Newton's method would be applied as follows. Suppose the desired overall probability is $p_T$. Construct the polynomial $$f(k) = (1-p_T) - \prod_{i=1}^7 (1 - kp_i),$$ and compute its derivative with respect to $k$: $$f'(k) = -\frac{d}{dk} \prod_{i=1}^7 (1 - kp_i) = - \prod_{i=1}^7 (1-kp_i) \sum_{k=1}^7 \frac{p_i}{1-kp_i}.$$ Then set up the recursion relation $$k_n = k_{n-1} - \frac{f(k_{n-1})}{f'(k_{n-1})},$$ with the initial guess $k_0 = 1$. Compute successive iterates $k_1, k_2, \ldots$, the limit of which should converge to the unique real root, given that none of the $p_i$ is equal to $1$.

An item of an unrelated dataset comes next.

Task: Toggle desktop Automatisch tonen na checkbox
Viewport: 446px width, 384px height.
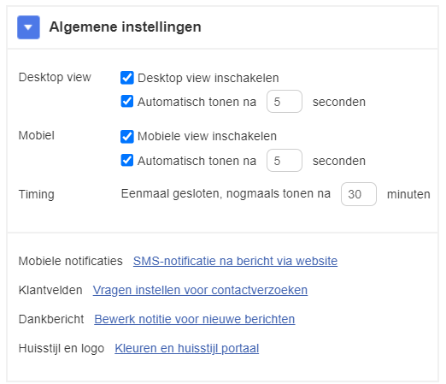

Recursive bisection would work as follows. As in Newton's method above, construct $f$. Then for two initial guesses $k_0, k_1$, compute the midpoint $k_2 = (k_0 + k_1)/2$ and the values $$\left\{f(k_0), f(k_1), f(k_2)\right\}.$$ Compare the sign of $f(k_2)$ with the previous two values $f(k_0), f(k_1)$: for instance, if $f(k_2)$ has the opposite sign of $f(k_1)$, then the next guess $k_3$ is the midpoint of $k_1$ and $k_2$. Formally, $$k_{n+1} = \begin{cases} \frac{1}{2}(k_n + k_{n-1}), & s(f(k_n)) \ne s(f(k_{n-1})) \\ \frac{1}{2}(k_n + k_{n-2}), & s(f(k_n)) \ne s(f(k_{n-2})) \end{cases}$$ where $$s(x) = \begin{cases}1, & x > 0 \\ 0, & x = 0 \\ -1, & x < 0 \end{cases}$$ is the sign function. The idea is to always choose the next guess for $k$ in such a way that guarantees the root is located somewhere between any two successive iterates. Convergence is slower than with Newton's method but does not require computing derivatives.